The National Master Plan was a plan for houses for all the country. But there are only a few possibilities for Arab communities. There are plans for only 41 of 139 Arab communities. Committees in each area make plans for Arab towns but they often do not think about what the people really need.

It often takes years to wait for permission to build new houses. So people build illegally. In 2014, there were 38,261requests to build new houses in the Jewish sector and only1,844 in the Arab communities. This means only 4.6 per cent of new houses are for the Arab community.

There are plans to demolish Arab homes in the West Bank. B’tselem is an Israeli human rights organization. It says that between 2006 and February 2015 at least 847 Palestinian houses in the West Bank (excluding East Jerusalem) were demolished. There were 4,015 people (including 1,957 children) lost their homes.

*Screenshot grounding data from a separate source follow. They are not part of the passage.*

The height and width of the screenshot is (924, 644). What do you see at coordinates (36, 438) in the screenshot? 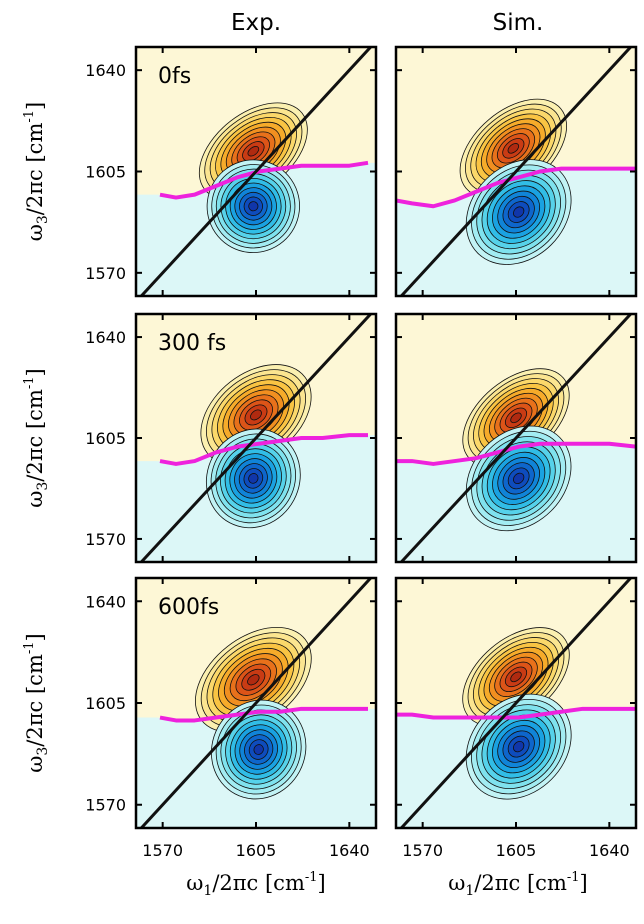
I see `y-axis-label-row-1: ω3/2πc [cm-1]` at bounding box center [36, 438].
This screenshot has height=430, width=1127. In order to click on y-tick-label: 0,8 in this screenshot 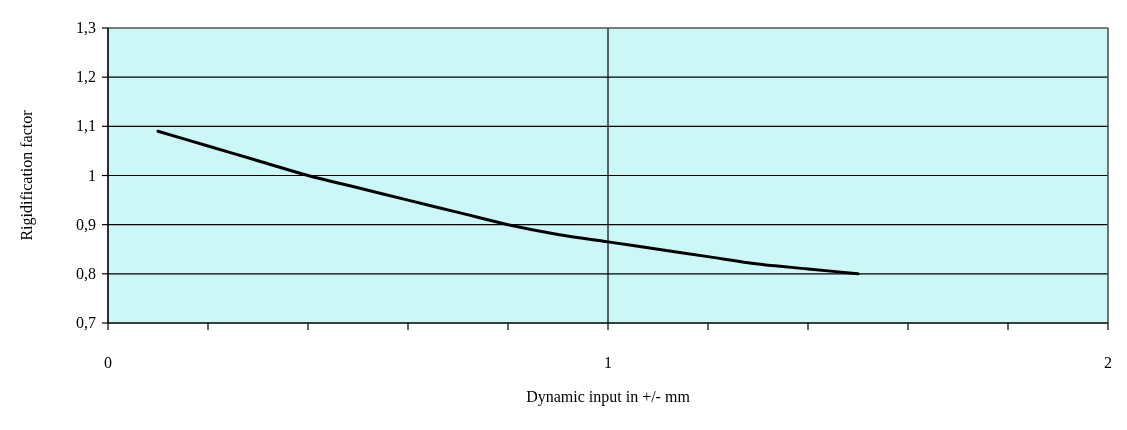, I will do `click(86, 273)`.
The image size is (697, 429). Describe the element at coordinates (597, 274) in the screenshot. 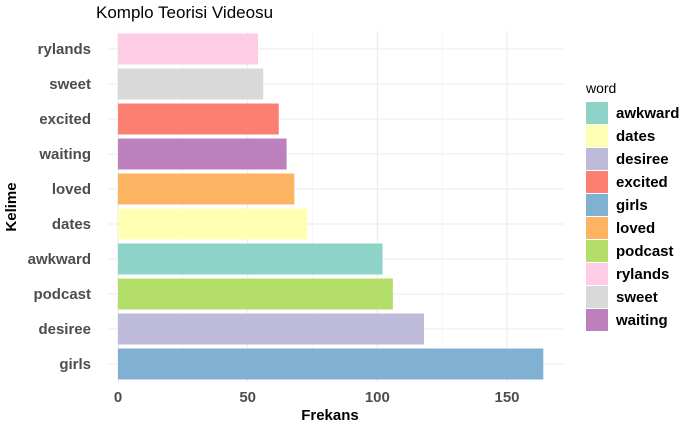

I see `legend-swatch-rylands` at that location.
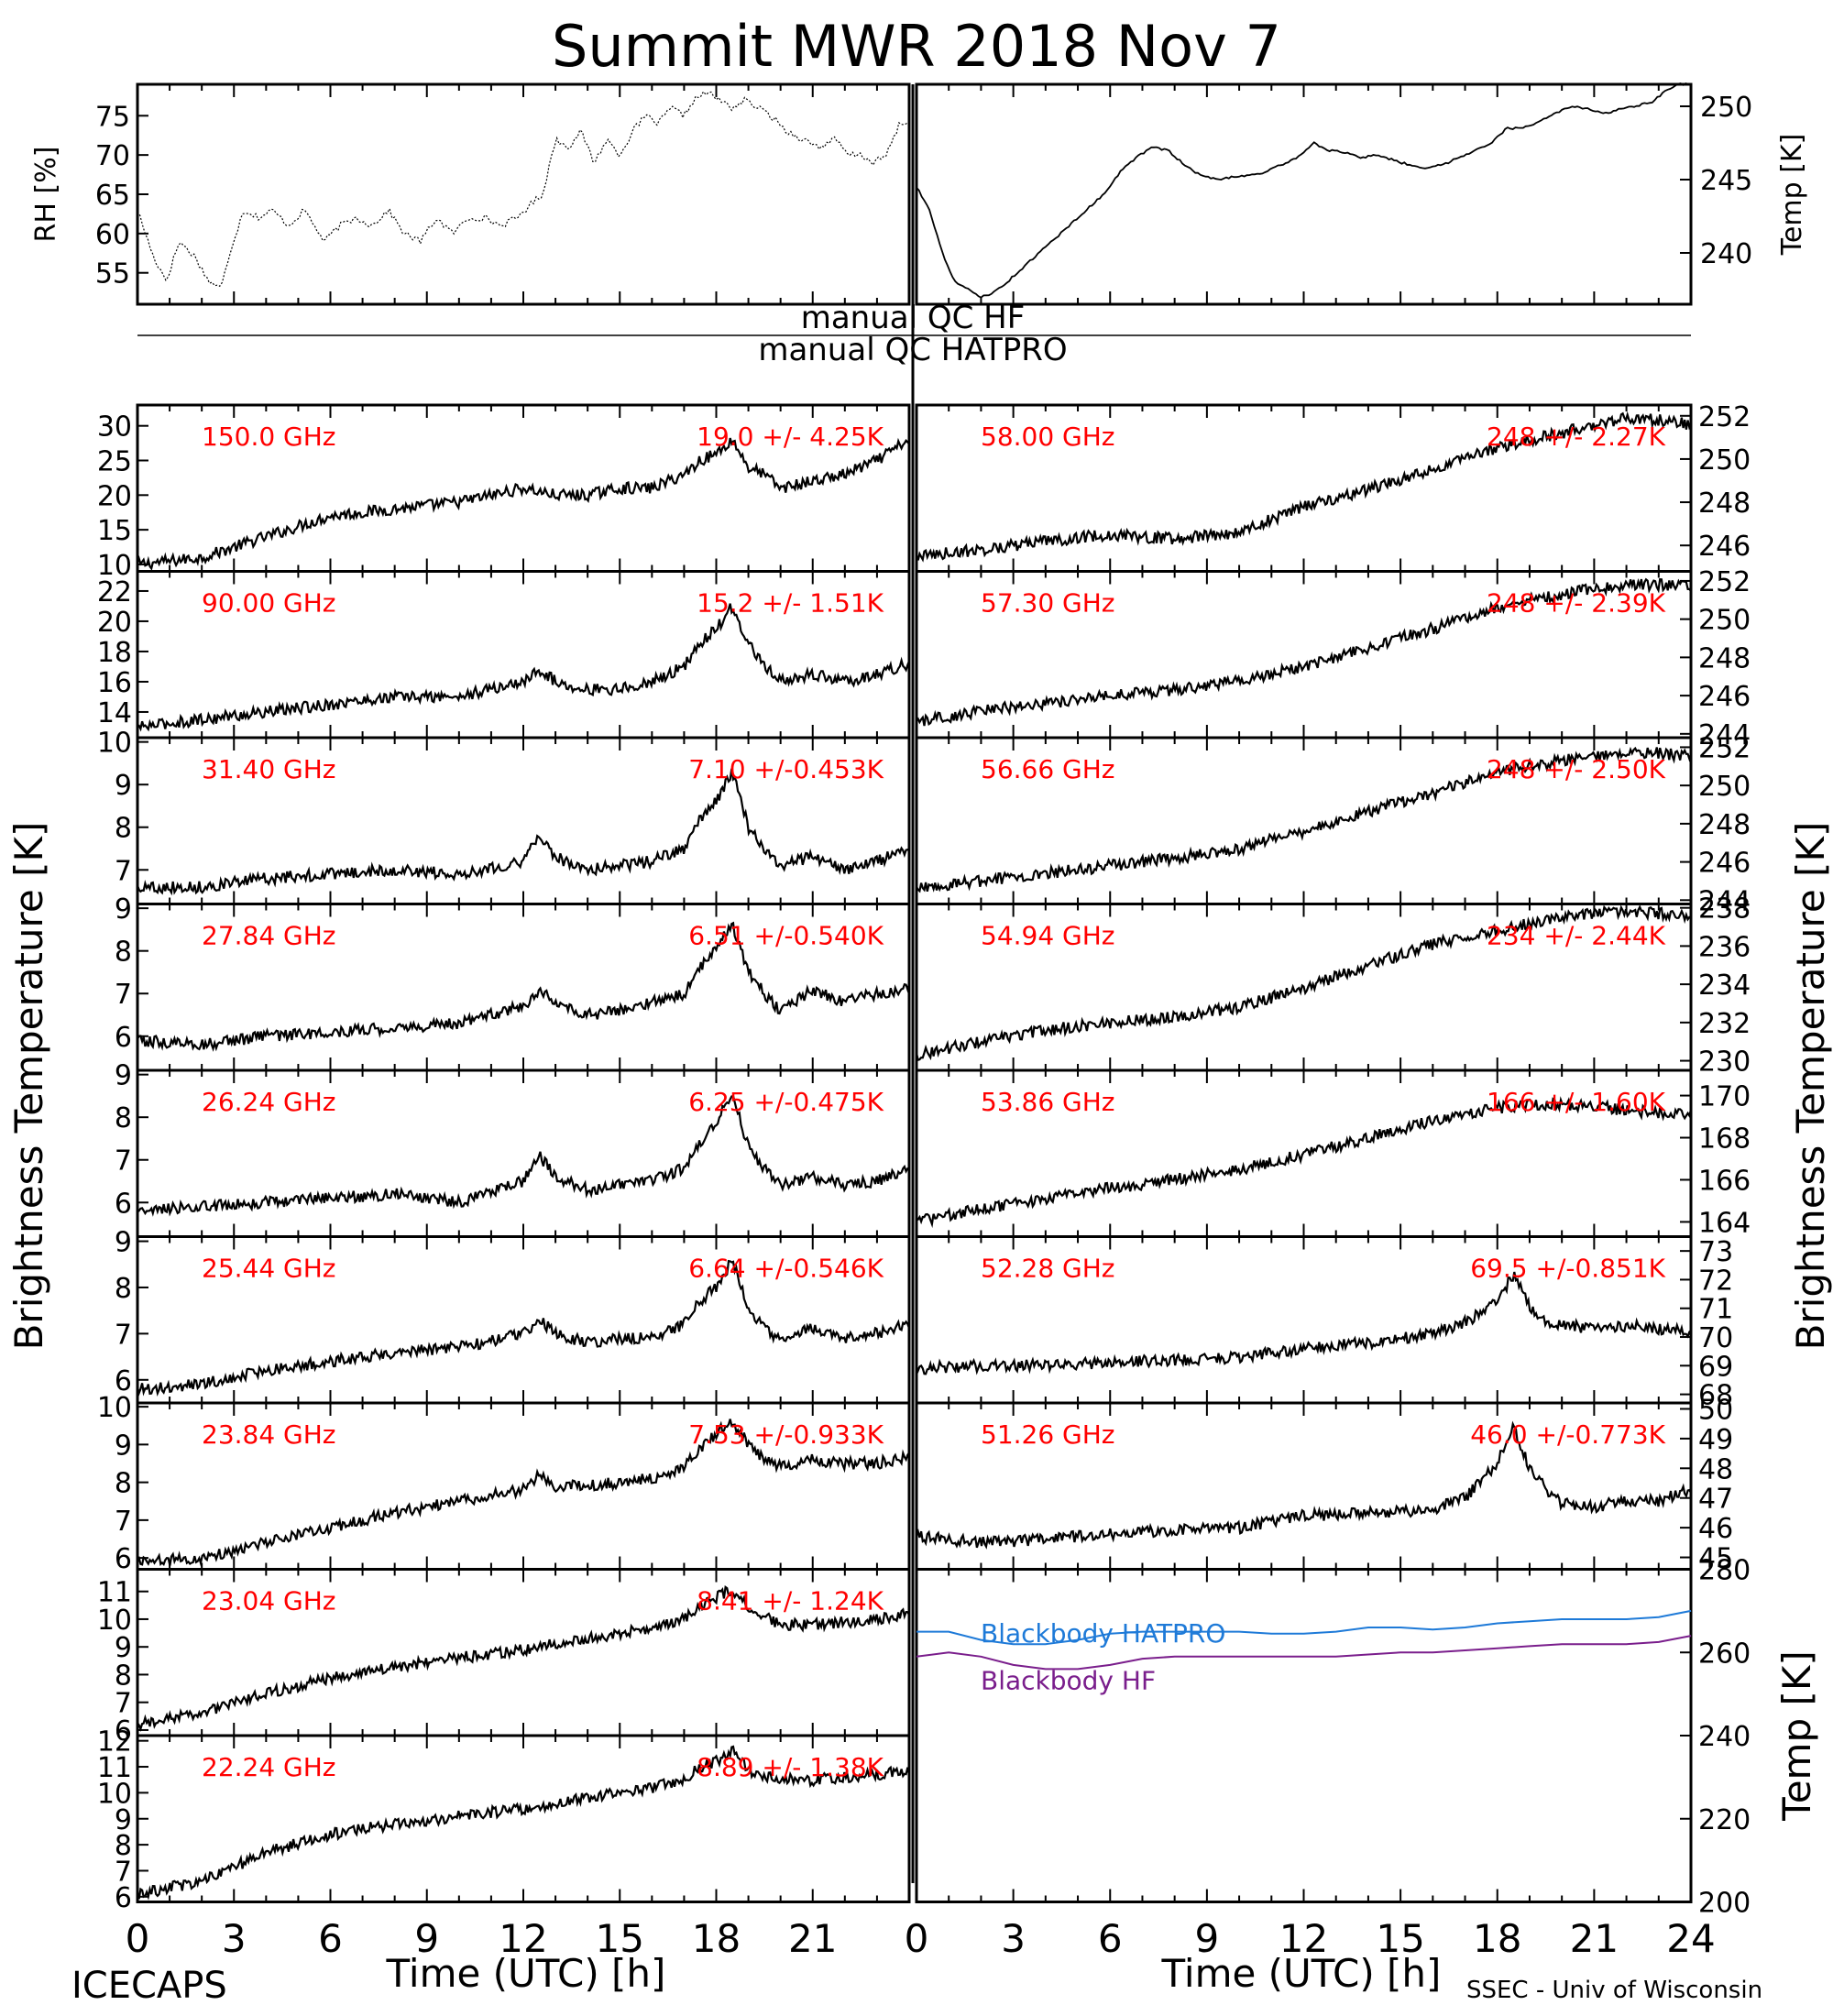 This screenshot has width=1833, height=2016. I want to click on xtick-label-left: 9, so click(426, 1938).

Lost houses and lost dreams

Last year, 3,163 houses were sold in Israeli settlements in the West Bank for about 500,000 Israelis who live there illegally.

There are new plans to demolish the West Bank village of Susiya and if so up to 350 people will lose their homes.

B’tselem says that Israeli settlers in the area have taken almost 300 hectares of the villagers’ land. It says that the past shows that if the Israeli authorities move the villagers from Khirbet Susiya, the settlers will take the land or the authorities will control it and give it to settlers.

The night before Um Saleem and Um Eyad protested, Knesset members and local people came to the protest tent in Taibeh.

A speaker said the situation as very dangerous. He said they can start the demolition without telling anybody. You can wake up when you hear a knock on your door at 2.00 in the morning and your home and your dreams are gone an hour later.

Ushruf is Um Saleem’s son He asked for help from the lawmakers. ‘No-one can understand the feelings of the people with demolished houses,’ he said. ‘If the demolition men come, I will stay on the roof of my house,’ he said. Two days later they stopped demolition plans for a while. Now the houses are standing. But what about the thousands of other houses?


(This article has been simplified so the words, text structure and quotes may have been changed).